Un total de 66 personnes sont mortes à la suite de la vague de chaleur qui a touché Montréal à l’été 2018, révèle ce matin la Direction régionale de santé publique de Montréal. De ce nombre, 66 % résidaient dans un îlot de chaleur.

Ariane Lacoursière Ariane Lacoursière
La Presse

Du 30 juin au 5 juillet 2018, Montréal a enregistré des températures très élevées, le mercure dépassant à chaque jour les 30 oC. « Cette canicule s’inscrit parmi les plus intenses et les plus soutenues des archives climatiques du Québec, qui remontent à 1870 », écrit le ministère de l’Environnement et de la Lutte contre les changements climatiques sur son site internet.

La Direction de santé publique de Montréal a analysé l’ensemble des 328 décès survenus durant cette période sur son territoire. Alors qu’elle estimait l’an dernier, lors de son bilan préliminaire, que 53 décès avaient été causés par la chaleur durant la canicule, ce nombre est maintenant évalué à 66.

Le bilan est un peu moins élevé que lors de la précédente vague de chaleur de 2010. Du 6 au 11 juillet 2010, 106 décès avaient été enregistrés à Montréal en lien avec les grandes chaleurs.

Taux de décès quotidien par million d’habitant lors des deux derniers épisodes de chaleur extrême à Montréal

2010 : 9,3

2018 : 6,4

Plus de décès dans l’est de Montréal

Selon le rapport présenté par la directrice régionale de santé publique de Montréal, la Dre Mylène Drouin, « les personnes vulnérables qui habitent dans un îlot de chaleur urbain sont deux fois plus à risque de décès lors d’un épisode de chaleur extrême ».

« Ainsi, les trois arrondissements où la proportion des décès liés à la chaleur est la plus grande, soit Rosemont–La Petite-Patrie, Villeray-Saint-Michel-Parc-Extension et Mercier–Hochelaga-Maisonneuve, sont également les 3 arrondissements d’où proviennent le plus d’appels au 911 en lien avec la chaleur », peut-on lire dans le rapporte de la Direction de santé publique. Ces trois arrondissements sont aussi ceux ayant des indices de couverture végétale sur leur territoire (indice canopée) parmi les plus faibles de l’île.

Autres facteurs de risque

La Dre Drouin mentionne que 80 % des personnes décédées lors de la vague de chaleur sont mortes à leur domicile. Parmi elles, 72 % souffraient d’une maladie chronique, 66 % étaient âgés de 65 ans et plus, 25 % étaient atteints d’un trouble schizophréniques et 18 % avaient une dépendance à l’alcool ou aux drogues.

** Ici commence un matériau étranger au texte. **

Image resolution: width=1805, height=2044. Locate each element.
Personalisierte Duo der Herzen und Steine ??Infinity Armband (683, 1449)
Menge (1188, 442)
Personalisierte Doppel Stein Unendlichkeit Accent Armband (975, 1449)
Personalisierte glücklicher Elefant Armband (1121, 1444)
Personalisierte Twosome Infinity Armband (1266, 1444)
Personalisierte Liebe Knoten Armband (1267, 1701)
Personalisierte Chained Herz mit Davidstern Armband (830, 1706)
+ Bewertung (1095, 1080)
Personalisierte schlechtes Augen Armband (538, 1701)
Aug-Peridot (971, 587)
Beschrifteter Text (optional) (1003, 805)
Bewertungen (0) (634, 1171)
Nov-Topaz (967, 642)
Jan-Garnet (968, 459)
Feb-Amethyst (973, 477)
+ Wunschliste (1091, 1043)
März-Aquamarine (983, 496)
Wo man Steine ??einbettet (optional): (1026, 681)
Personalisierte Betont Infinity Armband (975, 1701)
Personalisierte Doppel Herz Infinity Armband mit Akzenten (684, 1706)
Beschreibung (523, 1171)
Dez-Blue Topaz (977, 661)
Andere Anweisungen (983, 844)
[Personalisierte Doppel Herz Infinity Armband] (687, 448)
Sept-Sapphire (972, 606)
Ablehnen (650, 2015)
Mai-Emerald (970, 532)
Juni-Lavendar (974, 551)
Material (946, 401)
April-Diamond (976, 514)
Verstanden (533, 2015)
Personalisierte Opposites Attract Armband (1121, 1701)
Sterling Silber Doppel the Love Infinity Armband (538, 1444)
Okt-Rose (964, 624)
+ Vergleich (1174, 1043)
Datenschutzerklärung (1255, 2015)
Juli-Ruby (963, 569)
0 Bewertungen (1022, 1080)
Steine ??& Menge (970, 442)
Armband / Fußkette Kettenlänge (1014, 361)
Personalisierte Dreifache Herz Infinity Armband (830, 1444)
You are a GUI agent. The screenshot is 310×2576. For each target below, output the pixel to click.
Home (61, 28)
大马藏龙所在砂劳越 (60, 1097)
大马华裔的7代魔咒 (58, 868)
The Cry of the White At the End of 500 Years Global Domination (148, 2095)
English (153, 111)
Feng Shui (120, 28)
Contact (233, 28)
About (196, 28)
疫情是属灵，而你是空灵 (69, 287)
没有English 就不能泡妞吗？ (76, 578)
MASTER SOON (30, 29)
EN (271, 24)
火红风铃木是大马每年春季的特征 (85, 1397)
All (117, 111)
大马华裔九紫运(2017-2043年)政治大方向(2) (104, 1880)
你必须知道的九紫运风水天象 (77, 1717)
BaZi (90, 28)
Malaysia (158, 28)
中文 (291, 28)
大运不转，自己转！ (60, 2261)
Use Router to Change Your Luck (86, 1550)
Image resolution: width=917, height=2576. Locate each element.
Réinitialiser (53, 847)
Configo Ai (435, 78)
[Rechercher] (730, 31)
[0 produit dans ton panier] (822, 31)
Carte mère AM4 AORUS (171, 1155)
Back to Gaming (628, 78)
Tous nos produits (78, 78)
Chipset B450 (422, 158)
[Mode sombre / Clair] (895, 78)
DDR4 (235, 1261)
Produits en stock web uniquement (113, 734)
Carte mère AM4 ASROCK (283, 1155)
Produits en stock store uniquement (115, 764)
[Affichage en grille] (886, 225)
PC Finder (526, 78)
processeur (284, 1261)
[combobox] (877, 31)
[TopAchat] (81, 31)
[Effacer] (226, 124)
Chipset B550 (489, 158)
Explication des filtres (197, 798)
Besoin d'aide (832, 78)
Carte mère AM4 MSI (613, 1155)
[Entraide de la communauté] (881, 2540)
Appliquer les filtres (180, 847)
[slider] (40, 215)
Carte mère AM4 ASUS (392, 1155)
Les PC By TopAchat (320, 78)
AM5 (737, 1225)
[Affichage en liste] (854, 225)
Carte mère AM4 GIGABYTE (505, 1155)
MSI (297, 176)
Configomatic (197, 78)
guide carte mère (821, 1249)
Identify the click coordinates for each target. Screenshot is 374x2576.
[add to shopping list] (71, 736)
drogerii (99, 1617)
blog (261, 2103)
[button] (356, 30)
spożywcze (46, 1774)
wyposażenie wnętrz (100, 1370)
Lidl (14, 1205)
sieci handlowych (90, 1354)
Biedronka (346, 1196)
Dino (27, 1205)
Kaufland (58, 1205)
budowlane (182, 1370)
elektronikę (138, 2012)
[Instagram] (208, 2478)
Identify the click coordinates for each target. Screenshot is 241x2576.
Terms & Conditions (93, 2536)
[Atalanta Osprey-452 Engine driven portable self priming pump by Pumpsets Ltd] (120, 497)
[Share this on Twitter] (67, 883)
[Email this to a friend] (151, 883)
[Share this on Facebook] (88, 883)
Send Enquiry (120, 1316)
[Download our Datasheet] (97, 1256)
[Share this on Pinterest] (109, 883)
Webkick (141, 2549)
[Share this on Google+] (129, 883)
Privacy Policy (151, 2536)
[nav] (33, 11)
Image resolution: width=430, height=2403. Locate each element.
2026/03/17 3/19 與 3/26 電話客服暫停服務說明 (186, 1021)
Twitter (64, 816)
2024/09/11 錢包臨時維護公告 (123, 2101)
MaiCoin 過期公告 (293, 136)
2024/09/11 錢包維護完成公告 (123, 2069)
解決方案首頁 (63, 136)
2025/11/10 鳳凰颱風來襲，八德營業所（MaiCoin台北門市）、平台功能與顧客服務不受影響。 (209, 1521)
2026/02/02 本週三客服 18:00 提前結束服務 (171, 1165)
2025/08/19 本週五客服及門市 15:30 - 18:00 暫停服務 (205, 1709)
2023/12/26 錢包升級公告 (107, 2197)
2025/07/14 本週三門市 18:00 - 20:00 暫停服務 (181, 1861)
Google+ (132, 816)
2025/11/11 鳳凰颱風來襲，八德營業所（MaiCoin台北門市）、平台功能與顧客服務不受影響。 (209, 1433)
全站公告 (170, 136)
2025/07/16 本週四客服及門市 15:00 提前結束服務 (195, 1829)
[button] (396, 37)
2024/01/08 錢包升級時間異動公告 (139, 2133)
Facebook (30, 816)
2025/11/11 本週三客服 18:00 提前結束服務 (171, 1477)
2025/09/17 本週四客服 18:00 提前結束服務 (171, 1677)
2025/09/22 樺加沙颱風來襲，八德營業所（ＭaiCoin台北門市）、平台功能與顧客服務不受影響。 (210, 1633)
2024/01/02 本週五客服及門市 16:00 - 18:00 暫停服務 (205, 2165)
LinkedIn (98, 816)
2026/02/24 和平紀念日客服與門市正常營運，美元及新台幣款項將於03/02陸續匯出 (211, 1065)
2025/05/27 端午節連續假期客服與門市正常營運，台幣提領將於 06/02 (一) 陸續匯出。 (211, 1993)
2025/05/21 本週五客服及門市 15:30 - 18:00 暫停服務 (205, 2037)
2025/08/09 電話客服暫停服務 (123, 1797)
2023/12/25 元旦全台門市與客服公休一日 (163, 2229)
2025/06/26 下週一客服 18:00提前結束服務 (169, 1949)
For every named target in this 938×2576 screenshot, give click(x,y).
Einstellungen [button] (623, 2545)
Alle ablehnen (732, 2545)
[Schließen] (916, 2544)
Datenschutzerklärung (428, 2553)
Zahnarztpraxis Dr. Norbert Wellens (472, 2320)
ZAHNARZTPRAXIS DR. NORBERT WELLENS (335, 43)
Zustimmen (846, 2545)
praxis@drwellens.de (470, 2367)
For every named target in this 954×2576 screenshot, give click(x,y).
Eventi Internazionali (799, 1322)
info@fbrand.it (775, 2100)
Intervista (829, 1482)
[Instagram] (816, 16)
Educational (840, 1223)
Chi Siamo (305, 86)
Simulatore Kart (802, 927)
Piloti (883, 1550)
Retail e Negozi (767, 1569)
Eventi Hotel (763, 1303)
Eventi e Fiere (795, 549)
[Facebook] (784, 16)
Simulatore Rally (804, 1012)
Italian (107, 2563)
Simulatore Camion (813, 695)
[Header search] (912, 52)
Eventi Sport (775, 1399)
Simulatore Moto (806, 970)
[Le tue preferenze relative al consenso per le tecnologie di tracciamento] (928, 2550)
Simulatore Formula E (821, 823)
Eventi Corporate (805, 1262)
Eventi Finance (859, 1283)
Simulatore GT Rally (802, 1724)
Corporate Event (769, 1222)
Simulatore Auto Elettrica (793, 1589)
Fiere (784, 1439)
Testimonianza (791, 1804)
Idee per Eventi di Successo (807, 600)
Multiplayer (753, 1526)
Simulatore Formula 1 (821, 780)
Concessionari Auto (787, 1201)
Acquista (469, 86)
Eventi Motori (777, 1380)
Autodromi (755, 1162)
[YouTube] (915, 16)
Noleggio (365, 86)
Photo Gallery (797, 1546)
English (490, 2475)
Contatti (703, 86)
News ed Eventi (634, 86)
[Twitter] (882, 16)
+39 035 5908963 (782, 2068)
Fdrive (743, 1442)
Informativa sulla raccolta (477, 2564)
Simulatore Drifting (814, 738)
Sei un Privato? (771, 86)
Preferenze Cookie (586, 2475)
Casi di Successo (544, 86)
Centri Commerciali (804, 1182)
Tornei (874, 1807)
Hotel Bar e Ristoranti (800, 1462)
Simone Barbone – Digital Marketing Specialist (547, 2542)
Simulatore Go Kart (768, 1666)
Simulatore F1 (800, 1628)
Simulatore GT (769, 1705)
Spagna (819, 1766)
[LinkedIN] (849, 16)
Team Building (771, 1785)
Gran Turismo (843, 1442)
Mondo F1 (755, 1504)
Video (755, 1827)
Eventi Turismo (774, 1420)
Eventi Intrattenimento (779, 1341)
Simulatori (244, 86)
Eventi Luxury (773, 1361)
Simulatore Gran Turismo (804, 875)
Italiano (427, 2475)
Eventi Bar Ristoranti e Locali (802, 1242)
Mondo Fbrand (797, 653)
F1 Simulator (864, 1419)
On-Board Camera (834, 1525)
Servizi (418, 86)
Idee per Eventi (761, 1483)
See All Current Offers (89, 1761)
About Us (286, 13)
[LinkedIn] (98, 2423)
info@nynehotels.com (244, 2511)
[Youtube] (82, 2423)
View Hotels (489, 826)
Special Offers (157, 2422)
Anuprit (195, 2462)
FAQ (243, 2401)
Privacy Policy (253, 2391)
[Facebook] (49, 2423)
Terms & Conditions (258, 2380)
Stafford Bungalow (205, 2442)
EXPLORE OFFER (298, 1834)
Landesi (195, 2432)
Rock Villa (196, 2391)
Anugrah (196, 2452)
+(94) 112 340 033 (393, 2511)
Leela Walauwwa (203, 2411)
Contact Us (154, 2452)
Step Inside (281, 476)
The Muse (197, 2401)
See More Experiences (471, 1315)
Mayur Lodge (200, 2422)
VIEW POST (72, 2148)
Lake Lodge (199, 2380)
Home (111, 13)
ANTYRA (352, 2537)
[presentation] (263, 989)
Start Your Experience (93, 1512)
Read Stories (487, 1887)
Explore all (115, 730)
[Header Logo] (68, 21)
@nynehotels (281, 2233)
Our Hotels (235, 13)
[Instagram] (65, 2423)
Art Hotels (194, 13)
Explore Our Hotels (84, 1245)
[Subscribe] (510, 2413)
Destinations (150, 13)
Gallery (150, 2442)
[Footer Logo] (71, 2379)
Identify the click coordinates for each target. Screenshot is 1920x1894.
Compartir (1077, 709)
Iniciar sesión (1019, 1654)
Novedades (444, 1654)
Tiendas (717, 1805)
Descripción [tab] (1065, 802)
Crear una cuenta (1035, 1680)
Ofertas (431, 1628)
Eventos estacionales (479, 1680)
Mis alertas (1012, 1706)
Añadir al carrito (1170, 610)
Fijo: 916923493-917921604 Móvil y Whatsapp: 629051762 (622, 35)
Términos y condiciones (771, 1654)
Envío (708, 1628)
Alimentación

Les personnes les plus vulnérables en cas de chaleur sont les aînés, les personnes à faibles revenus, vivant en isolement social, ayant une maladie chronique ou habitant dans un ilot de chaleur.

Dans leur recommandations, les autorités de santé publique proposent de « cibler plus finement les personnes et les lieux les plus à risque » et de « verdir rapidement certains milieux de vie par des aménagements temporaires, par exemple ».